日韓市民社会が、中国の市民社会形成にも積極的な関心を持たなければならないという意見もありました。
発表:杉田敦(法政大学法学部 教授)
今、李先生から大変詳細かつ的確なご紹介をいただいたので、もう申し上げることはほとんどございません。われわれは現在の問題について考えていますが、当然、現在とは過去と未来の間にあるわけです。過去と現在との関係、過去からみた現在ということに関して、両国間の歴史、不幸な歴史も含めてですが、これについてどう考えれば、われわれは今何かを成すことができるかということについて、ここで、真剣な議論が行われました。他方でわれわれは、現在何かを行う場合に、それが未来にどのような影響を与えるかについても考えなければならないでしょう。しかし、未来は過去と異なり、まだ起こっていないわけですから、何が起こるかは不確定です。したがって、良い可能性と共に悪い可能性についても、ある程度考えておく必要があります。
こうした視点から、今回の分科会では、かなり率直かつ親密な討論ができました。例えば、北朝鮮や中国で、将来に何らかの不安定な事態が発生した場合を考えてみる必要があります。その場合、国家の論理からすれば、主として軍事的な、あるいは警察的な行動を前面に出すことになりますが、すでにその準備の準備といった事態が日本において進行し、韓国においても進行しているかもしれないといった議論です。しかし、そうした国家の論理とは異なるアプローチも同時に可能であって、それを担っていくのは、おそらく国家ではなく市民社会であろうという認識においてほぼ一致しました。
もう一つ、未来に関する良いシナリオも当然考えるべきであり、それに関しては、今後この地域において、両国さらにはより広い形で、相互理解は浸透して行くだろうという点で一致しました。すなわち無用な誤解や、それぞれの意図に関する誤った判断がなくなっていけば、そうした意識の変化自体が平和を作り出す力を持つことを、改めて確認することができました。
第4分科会「市民社会の強化」
進行:金雲鎬(慶煕大学校NGO大学院教授)
柴田武男(聖学院大学助教授)
参加者:
(日本側)柴田武男(聖学院大学助教授)、並河信乃(行改国民会議)、友沢ゆみ子(神奈川ネットワーク事務局長)、浜田忠久(市民コンピューターコミュニケーション研究会代表)、廣瀬稔也(ASAP21共同代表)、丸山茂樹(エントロピー学会)、茂木千佳子(東京生活者ネットワーク運営委員)

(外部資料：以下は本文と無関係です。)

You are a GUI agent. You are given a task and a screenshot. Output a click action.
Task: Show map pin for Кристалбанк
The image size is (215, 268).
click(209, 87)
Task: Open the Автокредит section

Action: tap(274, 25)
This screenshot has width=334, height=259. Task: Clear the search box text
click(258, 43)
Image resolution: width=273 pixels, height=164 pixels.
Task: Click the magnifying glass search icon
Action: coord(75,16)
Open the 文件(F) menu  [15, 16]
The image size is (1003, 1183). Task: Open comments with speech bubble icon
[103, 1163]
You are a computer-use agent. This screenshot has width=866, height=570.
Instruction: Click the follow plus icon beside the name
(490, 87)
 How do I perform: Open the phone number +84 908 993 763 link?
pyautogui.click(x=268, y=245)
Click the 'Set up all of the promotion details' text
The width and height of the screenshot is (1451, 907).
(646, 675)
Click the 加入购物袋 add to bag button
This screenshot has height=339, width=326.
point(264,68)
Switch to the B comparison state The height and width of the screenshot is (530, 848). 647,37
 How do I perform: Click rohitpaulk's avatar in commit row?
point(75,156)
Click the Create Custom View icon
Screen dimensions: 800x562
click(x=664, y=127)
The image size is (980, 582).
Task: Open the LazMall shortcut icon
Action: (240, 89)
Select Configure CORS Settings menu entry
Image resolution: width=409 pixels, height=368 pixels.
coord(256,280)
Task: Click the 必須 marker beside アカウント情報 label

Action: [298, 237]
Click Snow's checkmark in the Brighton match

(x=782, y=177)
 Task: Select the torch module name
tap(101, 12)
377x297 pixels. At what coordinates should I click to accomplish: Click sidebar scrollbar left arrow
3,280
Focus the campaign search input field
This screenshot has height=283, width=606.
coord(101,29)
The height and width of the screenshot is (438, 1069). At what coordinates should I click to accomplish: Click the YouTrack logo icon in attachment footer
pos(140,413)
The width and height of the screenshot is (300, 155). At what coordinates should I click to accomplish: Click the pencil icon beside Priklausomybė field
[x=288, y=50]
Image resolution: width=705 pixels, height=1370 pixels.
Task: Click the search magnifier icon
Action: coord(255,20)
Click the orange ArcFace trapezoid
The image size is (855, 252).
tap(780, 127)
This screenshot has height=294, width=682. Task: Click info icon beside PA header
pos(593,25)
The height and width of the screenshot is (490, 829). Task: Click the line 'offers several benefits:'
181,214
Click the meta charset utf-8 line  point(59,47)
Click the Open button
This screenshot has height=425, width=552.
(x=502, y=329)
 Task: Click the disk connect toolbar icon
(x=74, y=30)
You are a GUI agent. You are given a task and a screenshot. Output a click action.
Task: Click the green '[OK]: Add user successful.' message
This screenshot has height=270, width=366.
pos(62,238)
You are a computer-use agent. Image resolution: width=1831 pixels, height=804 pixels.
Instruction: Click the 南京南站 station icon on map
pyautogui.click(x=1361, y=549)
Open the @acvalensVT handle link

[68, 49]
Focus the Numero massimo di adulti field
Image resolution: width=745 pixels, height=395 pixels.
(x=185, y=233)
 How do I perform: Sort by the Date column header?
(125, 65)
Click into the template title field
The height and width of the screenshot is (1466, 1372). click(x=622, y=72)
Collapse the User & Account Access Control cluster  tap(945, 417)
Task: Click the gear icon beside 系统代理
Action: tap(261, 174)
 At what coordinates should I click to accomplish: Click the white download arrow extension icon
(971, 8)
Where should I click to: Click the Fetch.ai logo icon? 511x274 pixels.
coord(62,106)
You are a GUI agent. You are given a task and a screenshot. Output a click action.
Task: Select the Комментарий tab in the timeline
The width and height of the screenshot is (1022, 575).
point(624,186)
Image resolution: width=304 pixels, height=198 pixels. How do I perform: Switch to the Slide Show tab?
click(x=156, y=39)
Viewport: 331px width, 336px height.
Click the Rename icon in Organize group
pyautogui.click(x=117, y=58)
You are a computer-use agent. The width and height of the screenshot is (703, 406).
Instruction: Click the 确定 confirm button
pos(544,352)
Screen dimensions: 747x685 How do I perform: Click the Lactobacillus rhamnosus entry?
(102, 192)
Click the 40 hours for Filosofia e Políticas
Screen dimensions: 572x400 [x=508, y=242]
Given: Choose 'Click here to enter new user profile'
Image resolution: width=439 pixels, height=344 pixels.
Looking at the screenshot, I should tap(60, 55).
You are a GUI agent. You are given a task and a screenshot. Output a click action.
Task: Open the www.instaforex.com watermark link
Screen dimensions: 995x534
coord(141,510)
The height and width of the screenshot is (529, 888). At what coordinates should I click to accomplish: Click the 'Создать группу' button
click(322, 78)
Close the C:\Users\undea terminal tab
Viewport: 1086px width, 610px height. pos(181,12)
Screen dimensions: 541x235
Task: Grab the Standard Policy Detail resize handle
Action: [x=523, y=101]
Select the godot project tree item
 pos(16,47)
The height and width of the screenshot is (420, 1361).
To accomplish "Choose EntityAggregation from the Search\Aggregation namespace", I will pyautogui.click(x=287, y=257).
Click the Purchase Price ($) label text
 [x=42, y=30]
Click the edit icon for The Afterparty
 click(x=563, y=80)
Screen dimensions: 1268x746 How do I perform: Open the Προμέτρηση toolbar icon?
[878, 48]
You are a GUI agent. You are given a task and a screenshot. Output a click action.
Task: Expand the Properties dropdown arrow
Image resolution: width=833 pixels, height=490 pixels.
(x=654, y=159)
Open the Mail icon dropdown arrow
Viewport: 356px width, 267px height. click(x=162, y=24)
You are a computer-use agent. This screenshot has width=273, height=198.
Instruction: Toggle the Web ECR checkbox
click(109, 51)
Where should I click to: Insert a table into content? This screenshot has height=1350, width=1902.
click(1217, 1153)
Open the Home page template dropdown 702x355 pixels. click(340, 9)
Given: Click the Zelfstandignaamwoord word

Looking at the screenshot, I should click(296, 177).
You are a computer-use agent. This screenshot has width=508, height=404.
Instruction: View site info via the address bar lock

(韓国側)金雲鎬 (慶煕大NGO大学院)、申鐵英(経実連事務総長)、 ?康鉉(ボランティア21所長)、李廷秀(緑未来事務総長)、 姜?奎(アジア市民社会運動研究員院長)、 金惠卿(地球村分かち合う運動) 、 車明薺 (長続き可能開発委員会専門委員)、朴弘淳(開かれた社会市民連合事務処長)、(参加連帯共同代表)、 洪日杓(参加連帯幹事)
発表者:柴田武男(聖学院大学助教授)
第4分科会の討論内容を日本側の立場中心にご紹介したいと思います。第4分科会は市民社会強化というテーマで議論を進めました。それで印象に残る議論は絞って二点ありました。一つは市民活動のための資金調達をどうするのか、次に法律的な諸問題をどう考えるのかという二点を中心にご報告します。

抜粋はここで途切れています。